The Google Street View cars catch a lot of strange things, but we bet this sight is one in a million. Two dudes, dressed up as if they live in 15th or 16th-century Venice, doing what appears to be some amateur dentistry right there on the street.
In reality, this is probably something like Shakespeare in the park, where anybody walking by can watch a little bit of culture from talented performers. You can even take pictures of it if you don’t use flash. That would be pretty gauche. Imagine having to perform Shakespeare with flashes all around you all the time.
Baring It All
Ah, yes. Another classic of Google Street View. Accidental nudity. We can't be sure if this little guy is showing off his backside to the Google car or his front side to the world at large. Well, one way or another, we compliment his bravado.
Of course, he might have to learn that doing such a thing is really illegal in many places, but we guess if nobody is around, there's nothing wrong with it. One other thing to keep in mind, though: bugs. Lotta bugs out there in the wilderness.
Some Fun in the Dirt
What's this little man doing in the dirt? Beats us, but there are plenty of options we can come up with. Maybe he had lost his ball and was taking a big breath and jumping into the hole where it had fallen.
Maybe he had just tunneled his way out from under a maximum-security prison for evil toddlers, and this was his break to freedom. Maybe that's where he and his friends hang out during the hot day, to plan pranks, solve mysteries, or eat lots of candy. All options are equally likely.
Taking a Peek
A couple of statues are posed on the water's edge to make it look like a bunch of kids are frolicking in the water, no matter the temperature. As you can tell, this angle makes it look like one of them is a little too interested in what one of the other statues is getting up to.

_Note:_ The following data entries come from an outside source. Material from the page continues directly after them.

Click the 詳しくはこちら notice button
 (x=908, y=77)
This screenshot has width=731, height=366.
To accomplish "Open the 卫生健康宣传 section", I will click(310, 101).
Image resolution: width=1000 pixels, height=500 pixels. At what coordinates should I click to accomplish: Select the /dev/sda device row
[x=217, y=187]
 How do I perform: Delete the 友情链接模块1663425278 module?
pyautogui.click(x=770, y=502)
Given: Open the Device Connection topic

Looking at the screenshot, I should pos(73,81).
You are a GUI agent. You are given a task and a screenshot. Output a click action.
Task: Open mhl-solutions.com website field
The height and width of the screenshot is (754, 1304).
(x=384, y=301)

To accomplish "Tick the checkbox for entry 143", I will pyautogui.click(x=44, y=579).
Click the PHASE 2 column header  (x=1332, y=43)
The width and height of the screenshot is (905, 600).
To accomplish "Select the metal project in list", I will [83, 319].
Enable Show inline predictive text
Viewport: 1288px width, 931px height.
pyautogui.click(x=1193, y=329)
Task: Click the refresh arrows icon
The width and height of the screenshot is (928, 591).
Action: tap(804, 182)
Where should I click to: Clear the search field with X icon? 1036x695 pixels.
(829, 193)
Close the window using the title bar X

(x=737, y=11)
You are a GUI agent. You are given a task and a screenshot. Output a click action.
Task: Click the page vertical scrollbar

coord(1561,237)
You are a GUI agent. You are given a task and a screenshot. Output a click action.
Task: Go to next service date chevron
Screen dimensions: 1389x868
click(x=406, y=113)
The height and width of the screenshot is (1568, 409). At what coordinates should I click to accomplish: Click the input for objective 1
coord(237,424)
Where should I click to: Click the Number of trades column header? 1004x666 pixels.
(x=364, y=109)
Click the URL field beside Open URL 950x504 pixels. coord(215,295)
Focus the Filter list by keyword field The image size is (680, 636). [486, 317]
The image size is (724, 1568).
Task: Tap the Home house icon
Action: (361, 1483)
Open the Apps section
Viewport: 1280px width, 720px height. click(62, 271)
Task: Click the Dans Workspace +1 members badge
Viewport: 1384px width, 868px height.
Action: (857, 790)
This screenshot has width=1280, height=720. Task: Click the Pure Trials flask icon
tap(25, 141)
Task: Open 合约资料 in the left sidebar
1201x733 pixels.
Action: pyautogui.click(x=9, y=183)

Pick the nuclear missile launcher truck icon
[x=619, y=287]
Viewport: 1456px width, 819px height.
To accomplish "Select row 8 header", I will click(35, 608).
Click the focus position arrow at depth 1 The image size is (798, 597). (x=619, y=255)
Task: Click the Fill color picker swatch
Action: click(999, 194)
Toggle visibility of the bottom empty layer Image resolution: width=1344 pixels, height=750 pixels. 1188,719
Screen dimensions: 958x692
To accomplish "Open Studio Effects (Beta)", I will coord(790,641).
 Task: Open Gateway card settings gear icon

The romance between statues? Well, there have been stranger things. Maybe. We're trying to figure out what these statues are and where they're from, but we're coming up empty. Maybe it was only a momentary thing, and now these statues are gone.
You Weren't Invited
Oh, I'm sorry, but are you a cow? Do you have four hooves, big, dangling udders, and four stomachs that let you digest fibrous plants like thick grasses? No? Then you're going to have to leave. This is clearly a cows-only space. No, don't worry about that boulder.
That's always been there. We just like to hang out at the boulder. Look, do you want six angry cows to be running after you, or do you want to continue on your merry way without being trampled? Yeah, that's what we thought. And don't tell anybody you saw us.